Di dalam sebuah bangunan bertingkat dua, Pono terlihat asyik bermain bersama teman sebayanya. Canda tawa terdengar hingga ke pekarangan bangunan yang juga merupakan tempat Pono dan temannya mengenyam pendidikan.
Pono merupakan salah satu murid di Community Learning Center (CLC) Kundasang, Kota Kinabalu, Sabah, Malaysia. CLC Kundasang merupakan salah satu sekolah yang didirikan Pemerintah Indonesia untuk anak-anak Indonesia yang ada di Sabah, Malaysia.
Pono saat ini berusia 14 tahun. Dia duduk di bangku kelas III SMP. Tubuhnya tak terlalu tinggi, tak pula terlalu pendek. Warna kulitnya kuning langsat seperti orang Indonesia kebanyakan. Namun, yang membedakan ialah otaknya yang "encer" dibanding anak seusianya.
Di CLC Kundasang, Pono terkenal cerdas. Matematika merupakan mata pelajaran favoritnya. Guru-guru yang mengajar di CLC Kundasang mengakui bahwa Pono merupakan anak yang cerdas. Bahkan, tak jarang Pono diminta menjelaskan kepada murid lain terkait pelajaran matematika yang tengah diajarkan. "Saya suka matematika karena ilmu pasti," ujar Pono saat berbincang dengan Kompas.com, Minggu (4/12/2016).
Kecerdasannya semakin terlihat saat menjuarai Olimpiade Matematika yang diadakan oleh Atase Pendidikan dan Kebudayaan KBRI Kuala Lumpur.
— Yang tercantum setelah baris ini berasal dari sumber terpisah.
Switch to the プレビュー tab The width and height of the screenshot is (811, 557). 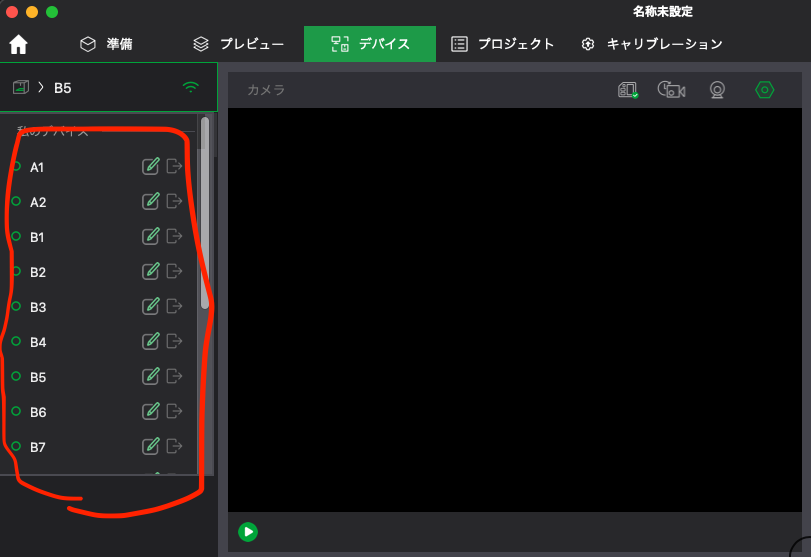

Olimpiade Matematika itu mengikutsertakan semua sekolah Indonesia yang ada di Malaysia dan Singapura.
Puluhan anak bersaing untuk menang, tak terkecuali Pono yang berasal dari CLC terpencil yang terletak di bawah kaki Gunung Kinabalu. Pono menjuarai Olimpiade dengan mengalahkan anak-anak dari sekolah Indonesia yang lebih terkenal, lebih mapan, serta memiliki fasilitas belajar yang lebih mencukupi dibanding sekolah Pono.
Baca juga: Ditemukan Meninggal di Toilet UGM, Feby Kurnia Pernah Juarai Olimpiade Sains
Pono merupakan anak dari seorang guru lokal bernama Marten dan ibu bernama Tabita. Keluarga Pono telah tinggal di Kundasang selama puluhan tahun. Pono memiliki tujuh saudara. Adapun Pono lahir di Kundasang. Tempat tinggal Pono berada di kaki Gunung Kinabalu. Rumahnya berbahan kayu dan seng sebagai atapnya.
Sehari-hari, Pono pergi sekolah dengan menyewa mobil dengan biaya sekitar 35 ringgit Malaysia per bulannya. Pono lebih dulu harus berjalan sekitar 20 menit untuk menjangkau mobil sewaan yang setiap hari telah menunggu di jalan raya.
Untuk membiayai hidup, keluarga Pono menggantungkan pengharapan dari berkebun. Sayuran kol dan daun sop jadi tanaman pokok yang harus dijual untuk mengisi perut. Setiap Jumat atau hari pekan, sekolah memang diliburkan karena mayoritas siswa membantu orangtuanya berjualan sayur. Tak terkecuali Pono yang dengan giat membantu ibunya mengangkut sayur.
Sebelum berangkat sekolah, kegiatan yang dilakukan Pono setiap pagi adalah membantu ibunya berkebun. Menanam bibit kol jadi kesehariannya setiap pagi. Bahkan, setelah Pono pulang sekolah, cangkul menjadi "pengganti pensil" di kebun.
Meski rajin membantu orangtuanya berkebun, Pono tetap menyempatkan diri untuk belajar. Tak jarang, guru CLC Kundasang jadi "sasaran" Pono yang lapar akan ilmu pengetahuan.